Dos trabajadores en un aerogenerador eólico. / R. C.

El precio a pagar por ser más verdes en el futuro

La inminente propuesta de reforma fiscal incuirá nuevas figuras medioambientales que favorezcan el proceso de transición hacia las energías renovables

Clara Alba
CLARA ALBA

El consenso es absoluto. Ciudadanos, empresas y políticos tienen clara la urgencia por un cambio de modelo económico y social en el que el desarrollo mediante combustibles fósiles sea sustituido por otro de emisiones cero.

La transición energética está en marcha. Pero el camino no será gratis. Goldman Sachs calcula que Europa necesitaría movilizar 3,7 billones de euros hasta 2030 para electrificar su economía. Tampoco se avanzará tan rápido como se pretende. En un reciente informe, S&P Global estima que la solar y la eólica llenarán el vacío de las energías más contaminantes «de forma muy gradual». Es decir, la dependencia de los precios mundiales del gas seguirá siendo importante en los próximos años. Algo que, de hecho, ya afecta de forma directa al bolsillo de los consumidores.

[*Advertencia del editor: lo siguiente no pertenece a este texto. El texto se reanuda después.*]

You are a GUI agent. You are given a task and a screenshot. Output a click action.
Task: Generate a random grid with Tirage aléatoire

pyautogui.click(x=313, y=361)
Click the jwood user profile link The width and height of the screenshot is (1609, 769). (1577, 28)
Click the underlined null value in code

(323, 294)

Sir más lejos, en la factura de la luz.

El coste de alcanzar un desarrollo sostenible también se verá incrementado por la nueva fiscalidad verde que desde hace años se intenta impulsar en Europa y que, en el caso español, el Ministerio de Hacienda quiere favorecer en su inminente reforma fiscal. «El objetivo primordial de la fiscalidad medioambiental no es recaudar, sino corregir determinadas conductas de los agentes económicos que producen externalidades negativas», indican los expertos. Pero incrementar la recaudación también es clave para financar el proceso. Y más en países como España donde, según explica Javier Suárez, catedrático de Hacienda Pública en la ciudad de Oviedo, «los ingresos por impuestos ambientales apenas suponen el 1,85% del PIB frente a una media del 2,44% en la UE».

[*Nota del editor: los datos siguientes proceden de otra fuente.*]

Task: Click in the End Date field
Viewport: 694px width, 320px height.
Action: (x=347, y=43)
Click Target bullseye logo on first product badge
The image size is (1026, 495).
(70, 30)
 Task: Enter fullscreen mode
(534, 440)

Con Bruselas presionando para una nueva directiva sobre la fiscalidad de la energía, es evidente que la reforma fiscal española tendrá que acatar ciertas normas comunes. Carlos Solé, socio responsable de energía en KPMG, indica que en Europa abogan por armonizar los tipos impositivos mínimos para los combustibles de calefacción y transporte con los objetivos climáticos y medioambientales, mitigando al mismo tiempo el impacto social de las medidas. «Las normas eliminarán las exenciones obsoletas en el transporte aéreo y marítimo y otros incentivos para el uso de fósiles, fomentando la adopción de combustibles limpios», añade.

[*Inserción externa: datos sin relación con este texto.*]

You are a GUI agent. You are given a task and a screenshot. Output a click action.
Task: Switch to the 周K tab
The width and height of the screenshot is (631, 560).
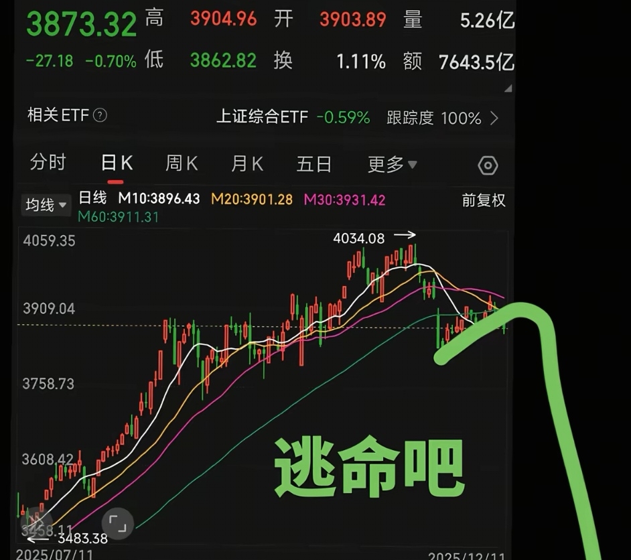[x=182, y=163]
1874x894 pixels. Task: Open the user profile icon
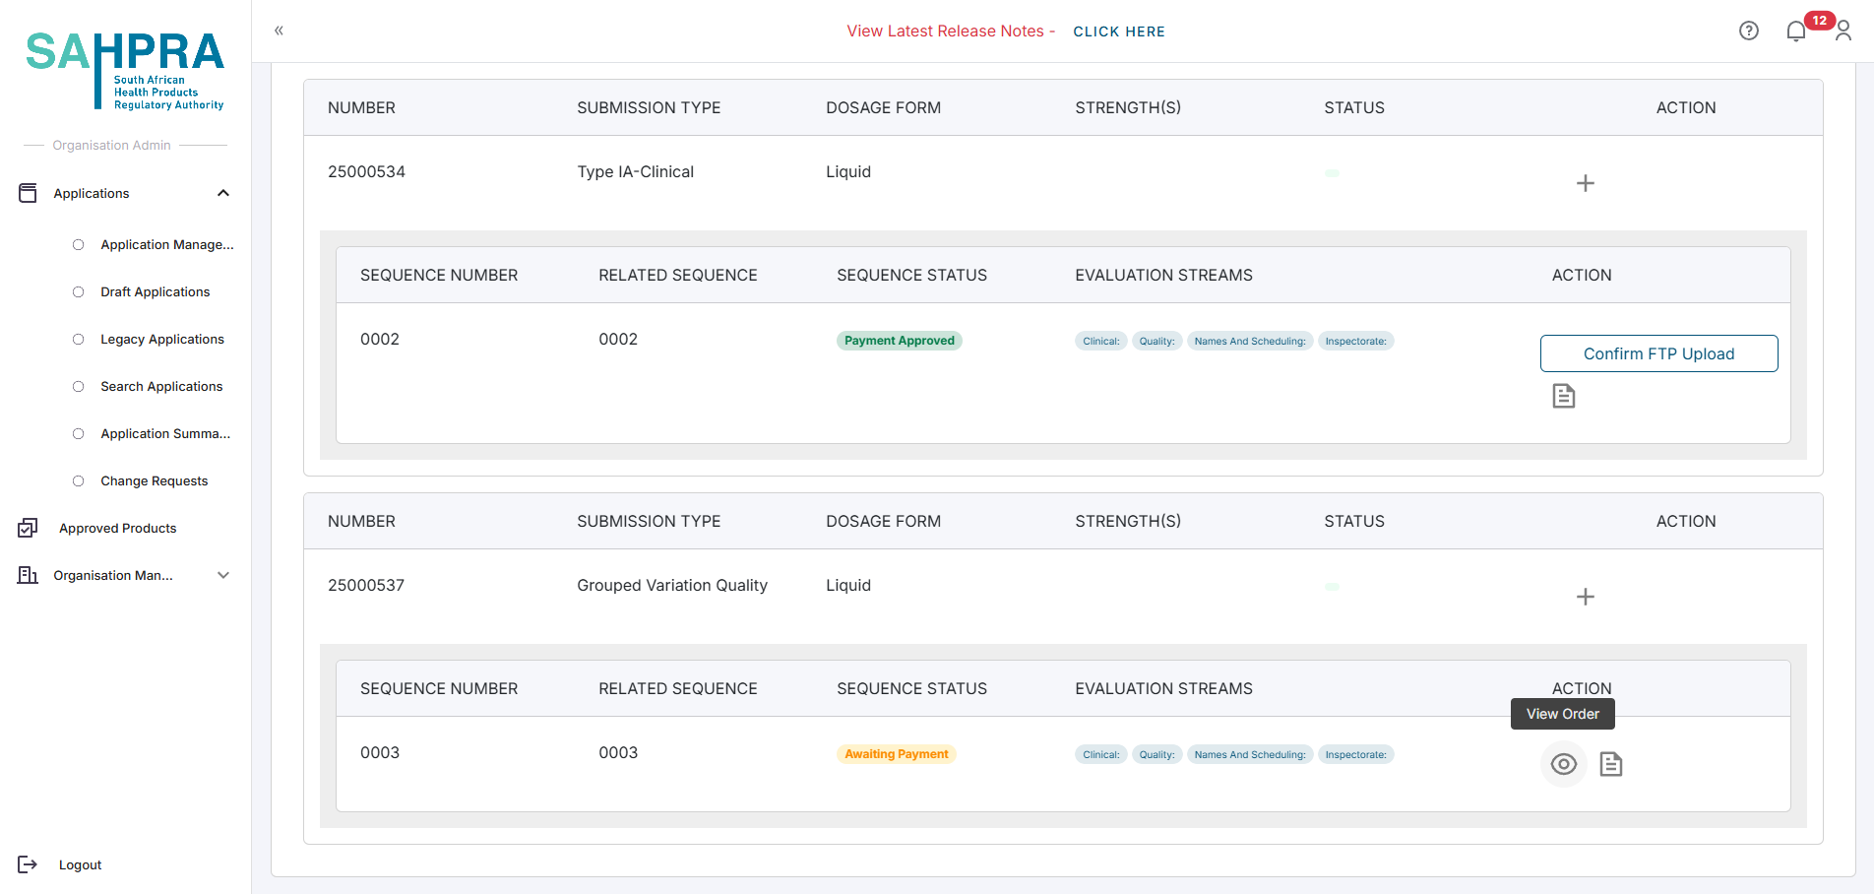click(x=1843, y=32)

El propio Plan de Recuperación del Gobierno establece que «las emisiones del transporte tienen en España un mayor peso relativo que la media europea (un 26,1% frente a un 21,7%)». Yen este punto llegarían medidas como el pago por uso en carreteras de alta capacidad, previsto para 2024, o una nueva tasa sobre los billetes de avión, cuya recaudación –a costa de tarifas más caras para los viajeros– ascendería a unos 1.300 millones de euros anuales, según cálculos internos del Ejecutivo.

Nuevos hábitos

Los cambios de conducta también se pretenden con dos impuestos que deberían haber entrado ya en vigor, según lo comprometido con Bruselas:el que gravará los envases de plástico no reutilizable y el impuesto estatal que se impondrá al depósito de desechos en vertederos, que ahora corre a cargo de las autonomías. El encarecimiento de los combustibles fósiles también ha frenado la llegada del impuesto al diésel. Pero nadie duda de que será el siguiente paso del proceso. E implicará, según lo estimado, una subida de nueve céntimos por litro.

Ante este escenario, el comité de expertos que en los próximos días entregará sus recomendaciones al Ministerio de Hacienda abogará por compensar esa mayor carga fiscal con incentivos similares a los que ya existen, por ejemplo, para las viviendas eficientes. «Se podría, entre otras cosas, incentivar el uso de vehículos eléctricos llegando incluso a establecer una deducción en el IRPF», explica el economista Alejandro Esteller.